[Records from a pointing dataset]
"""

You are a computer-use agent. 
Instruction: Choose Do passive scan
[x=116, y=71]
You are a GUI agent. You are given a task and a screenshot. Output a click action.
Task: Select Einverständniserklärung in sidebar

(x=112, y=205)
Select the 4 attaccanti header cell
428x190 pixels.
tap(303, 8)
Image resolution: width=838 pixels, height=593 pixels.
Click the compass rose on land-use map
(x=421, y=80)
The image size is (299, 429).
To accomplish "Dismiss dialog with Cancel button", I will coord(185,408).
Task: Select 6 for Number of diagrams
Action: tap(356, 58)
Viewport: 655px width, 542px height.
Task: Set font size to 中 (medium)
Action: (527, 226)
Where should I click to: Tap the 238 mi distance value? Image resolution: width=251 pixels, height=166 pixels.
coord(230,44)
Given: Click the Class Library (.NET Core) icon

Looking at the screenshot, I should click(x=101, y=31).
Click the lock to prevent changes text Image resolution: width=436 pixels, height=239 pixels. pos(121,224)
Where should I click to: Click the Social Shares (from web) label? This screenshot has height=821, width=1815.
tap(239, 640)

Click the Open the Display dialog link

"""

• **What to produce**
Write out all of the records again, substituting "Screen size" for each occurrence of "Image resolution" and keeping everything else the same.

• **Completed task**
You are a computer-use agent. 
Instruction: Choose Do passive scan
[x=116, y=71]
You are a GUI agent. You are given a task and a screenshot. Output a click action.
Task: Select Einverständniserklärung in sidebar

(x=112, y=205)
Select the 4 attaccanti header cell
428x190 pixels.
tap(303, 8)
Screen size: width=838 pixels, height=593 pixels.
Click the compass rose on land-use map
(x=421, y=80)
The image size is (299, 429).
To accomplish "Dismiss dialog with Cancel button", I will coord(185,408).
Task: Select 6 for Number of diagrams
Action: tap(356, 58)
Viewport: 655px width, 542px height.
Task: Set font size to 中 (medium)
Action: (527, 226)
Where should I click to: Tap the 238 mi distance value? Screen size: width=251 pixels, height=166 pixels.
coord(230,44)
Given: Click the Class Library (.NET Core) icon

Looking at the screenshot, I should click(x=101, y=31).
Click the lock to prevent changes text Screen size: width=436 pixels, height=239 pixels. pos(121,224)
Where should I click to: Click the Social Shares (from web) label? This screenshot has height=821, width=1815.
tap(239, 640)

Click the Open the Display dialog link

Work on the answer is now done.